Please retype the passage of the text on the private language argument between "Bodies: to have" and "at least difficult.", inclusive.

Text:
· · · · ·

1.18.2002

I had never thought of the private language argument in terms of cross-species interaction. I had instead thought of it as an argument for the social qualities of human language. When a creative writing student tells me that she writes "only for myself," usually ask, "then why are you taking this class?" A class is, after all, a public forum. A poem that has never been read by a reader other than the author is not really a poem, though it can of course become a poem later, when it aquires readers (as in the case of Emily Dickinson). Since language as a system of meanings flows from our form of life, to use Wittgenstein's term & our form of life is fundamentally social, meaning only emerges from i-behavior. Or that's how I have always thought about W's private language thought-experiment. An animal such as a chimp or a dolphin could in principle derive meanings out of i-behavior within its form of life; still, as close as we are genetically to chimps, we do not swing from trees. The problem of cross-species language (as opposed to simple communication--I communicate with my dogs every day) remains profound.

Bodies: to have a human body circumscribes a form of life. Just so with dolphins. Perhaps because mammals all seem to like to play, we can share the form called play with dolphins; but is dolphin play, or even chimp play, similar to human play? The distances are vast & I am still inclined to think my student--& like you I am ever-grateful to my students--was being sentimental when she claimed that "animals have language, just different from our own." Look, I've just returned from a year in Vietnam & I can tell you that even within the human species, forms of life differ so greatly as to make mutual understanding at least difficult.

· · · · ·

Extracted entries:
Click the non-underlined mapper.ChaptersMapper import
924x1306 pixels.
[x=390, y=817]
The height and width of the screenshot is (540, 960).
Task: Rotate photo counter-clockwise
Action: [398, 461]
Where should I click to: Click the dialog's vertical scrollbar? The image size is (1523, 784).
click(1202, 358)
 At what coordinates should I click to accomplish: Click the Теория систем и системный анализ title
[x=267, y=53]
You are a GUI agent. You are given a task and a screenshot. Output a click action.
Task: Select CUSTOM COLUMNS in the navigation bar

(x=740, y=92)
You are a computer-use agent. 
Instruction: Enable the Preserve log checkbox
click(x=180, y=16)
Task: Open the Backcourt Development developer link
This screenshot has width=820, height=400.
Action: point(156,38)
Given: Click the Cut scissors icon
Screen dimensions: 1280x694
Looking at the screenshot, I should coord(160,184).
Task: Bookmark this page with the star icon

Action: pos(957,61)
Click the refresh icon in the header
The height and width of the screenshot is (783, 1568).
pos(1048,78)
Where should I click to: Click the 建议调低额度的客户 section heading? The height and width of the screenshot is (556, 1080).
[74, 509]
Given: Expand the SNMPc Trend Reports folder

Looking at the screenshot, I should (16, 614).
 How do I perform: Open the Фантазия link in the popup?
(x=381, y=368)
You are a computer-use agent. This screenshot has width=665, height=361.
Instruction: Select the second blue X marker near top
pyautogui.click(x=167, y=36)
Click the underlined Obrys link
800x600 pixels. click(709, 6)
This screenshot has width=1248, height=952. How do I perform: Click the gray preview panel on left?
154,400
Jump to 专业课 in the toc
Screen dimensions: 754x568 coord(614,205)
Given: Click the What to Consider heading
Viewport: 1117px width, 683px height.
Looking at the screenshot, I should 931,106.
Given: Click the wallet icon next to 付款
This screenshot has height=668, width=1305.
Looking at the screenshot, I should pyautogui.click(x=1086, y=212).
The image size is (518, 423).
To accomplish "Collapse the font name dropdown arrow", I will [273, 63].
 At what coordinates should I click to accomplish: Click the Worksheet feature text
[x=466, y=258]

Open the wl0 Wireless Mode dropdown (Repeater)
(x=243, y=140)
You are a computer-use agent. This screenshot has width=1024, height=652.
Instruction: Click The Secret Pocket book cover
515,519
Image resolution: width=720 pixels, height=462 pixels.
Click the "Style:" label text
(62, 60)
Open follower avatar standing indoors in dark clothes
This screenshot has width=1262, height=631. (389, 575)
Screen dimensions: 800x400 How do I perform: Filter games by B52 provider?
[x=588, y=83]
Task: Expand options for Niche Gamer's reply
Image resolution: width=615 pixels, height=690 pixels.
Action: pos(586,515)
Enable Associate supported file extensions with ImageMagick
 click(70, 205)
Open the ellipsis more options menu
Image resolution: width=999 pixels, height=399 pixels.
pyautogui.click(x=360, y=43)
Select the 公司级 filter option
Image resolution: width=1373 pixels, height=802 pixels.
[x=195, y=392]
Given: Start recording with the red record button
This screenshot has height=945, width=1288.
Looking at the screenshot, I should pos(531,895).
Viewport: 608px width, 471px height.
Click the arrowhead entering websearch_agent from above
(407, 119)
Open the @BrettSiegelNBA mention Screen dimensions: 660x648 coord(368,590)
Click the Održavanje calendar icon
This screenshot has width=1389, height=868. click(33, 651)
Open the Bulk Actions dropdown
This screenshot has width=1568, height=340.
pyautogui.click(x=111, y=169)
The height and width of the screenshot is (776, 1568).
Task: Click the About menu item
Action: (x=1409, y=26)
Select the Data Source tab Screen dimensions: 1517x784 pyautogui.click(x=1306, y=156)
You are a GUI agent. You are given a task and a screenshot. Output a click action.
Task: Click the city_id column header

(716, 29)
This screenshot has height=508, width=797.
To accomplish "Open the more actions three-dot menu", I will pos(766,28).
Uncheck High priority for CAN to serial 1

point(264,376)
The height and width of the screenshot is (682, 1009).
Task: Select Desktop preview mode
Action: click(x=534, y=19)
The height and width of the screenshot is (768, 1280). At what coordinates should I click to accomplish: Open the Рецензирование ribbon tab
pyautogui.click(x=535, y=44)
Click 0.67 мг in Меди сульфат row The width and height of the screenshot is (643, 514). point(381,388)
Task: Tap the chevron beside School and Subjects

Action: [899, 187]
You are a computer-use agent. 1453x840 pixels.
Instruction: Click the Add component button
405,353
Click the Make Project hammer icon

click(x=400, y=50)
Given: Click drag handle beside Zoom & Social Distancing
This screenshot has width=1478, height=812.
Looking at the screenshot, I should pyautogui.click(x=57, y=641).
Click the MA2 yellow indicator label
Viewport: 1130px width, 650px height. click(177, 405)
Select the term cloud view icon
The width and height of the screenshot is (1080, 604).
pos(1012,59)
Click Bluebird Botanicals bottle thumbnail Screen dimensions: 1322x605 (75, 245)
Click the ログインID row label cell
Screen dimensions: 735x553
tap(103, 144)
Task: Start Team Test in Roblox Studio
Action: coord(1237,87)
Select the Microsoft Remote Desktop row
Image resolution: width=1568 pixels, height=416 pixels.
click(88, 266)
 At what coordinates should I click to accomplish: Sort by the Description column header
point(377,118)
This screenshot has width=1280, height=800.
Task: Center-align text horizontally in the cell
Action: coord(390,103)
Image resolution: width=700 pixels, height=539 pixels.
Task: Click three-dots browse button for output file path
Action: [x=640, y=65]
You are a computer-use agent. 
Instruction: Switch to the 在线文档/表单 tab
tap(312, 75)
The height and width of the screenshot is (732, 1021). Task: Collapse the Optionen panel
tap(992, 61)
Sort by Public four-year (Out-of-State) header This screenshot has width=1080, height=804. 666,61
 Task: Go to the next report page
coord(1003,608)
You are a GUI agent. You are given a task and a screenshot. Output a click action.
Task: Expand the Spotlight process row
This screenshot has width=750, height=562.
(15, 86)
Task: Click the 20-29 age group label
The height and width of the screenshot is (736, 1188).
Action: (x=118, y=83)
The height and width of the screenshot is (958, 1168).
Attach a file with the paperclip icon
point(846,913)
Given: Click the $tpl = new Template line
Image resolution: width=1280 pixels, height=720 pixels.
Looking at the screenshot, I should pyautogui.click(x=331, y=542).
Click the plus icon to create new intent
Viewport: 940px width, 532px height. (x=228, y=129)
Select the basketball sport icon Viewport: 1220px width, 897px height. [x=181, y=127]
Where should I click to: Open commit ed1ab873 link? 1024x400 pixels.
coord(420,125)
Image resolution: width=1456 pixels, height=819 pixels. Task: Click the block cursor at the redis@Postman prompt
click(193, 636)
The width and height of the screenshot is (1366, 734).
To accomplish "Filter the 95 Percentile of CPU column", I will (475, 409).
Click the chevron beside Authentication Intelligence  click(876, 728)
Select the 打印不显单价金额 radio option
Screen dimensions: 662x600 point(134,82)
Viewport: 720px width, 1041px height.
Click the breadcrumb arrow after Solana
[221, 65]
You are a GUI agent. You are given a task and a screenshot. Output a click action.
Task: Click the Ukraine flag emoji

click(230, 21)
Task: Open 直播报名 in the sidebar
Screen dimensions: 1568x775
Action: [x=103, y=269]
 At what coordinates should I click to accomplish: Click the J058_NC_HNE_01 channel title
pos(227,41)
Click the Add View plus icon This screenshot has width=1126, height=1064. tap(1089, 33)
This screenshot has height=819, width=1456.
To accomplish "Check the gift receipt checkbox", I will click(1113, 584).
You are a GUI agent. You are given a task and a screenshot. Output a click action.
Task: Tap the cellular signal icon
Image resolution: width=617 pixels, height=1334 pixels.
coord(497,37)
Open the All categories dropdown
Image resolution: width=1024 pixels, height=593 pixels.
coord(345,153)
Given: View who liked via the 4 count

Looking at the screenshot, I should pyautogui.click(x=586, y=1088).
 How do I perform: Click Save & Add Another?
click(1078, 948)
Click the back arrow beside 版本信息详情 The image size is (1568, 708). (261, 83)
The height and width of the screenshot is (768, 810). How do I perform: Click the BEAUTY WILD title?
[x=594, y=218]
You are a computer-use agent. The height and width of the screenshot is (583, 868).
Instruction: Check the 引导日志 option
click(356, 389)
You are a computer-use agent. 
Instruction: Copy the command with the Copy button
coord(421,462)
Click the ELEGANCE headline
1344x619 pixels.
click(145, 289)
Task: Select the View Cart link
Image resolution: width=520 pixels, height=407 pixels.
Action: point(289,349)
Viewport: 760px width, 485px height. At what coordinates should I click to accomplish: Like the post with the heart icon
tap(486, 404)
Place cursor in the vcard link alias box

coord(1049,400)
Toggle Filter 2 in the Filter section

· · · · ·

Result:
Bodies: to have a human body circumscribes a form of life. Just so with dolphins. Perhaps because mammals all seem to like to play, we can share the form called play with dolphins; but is dolphin play, or even chimp play, similar to human play? The distances are vast & I am still inclined to think my student--& like you I am ever-grateful to my students--was being sentimental when she claimed that "animals have language, just different from our own." Look, I've just returned from a year in Vietnam & I can tell you that even within the human species, forms of life differ so greatly as to make mutual understanding at least difficult.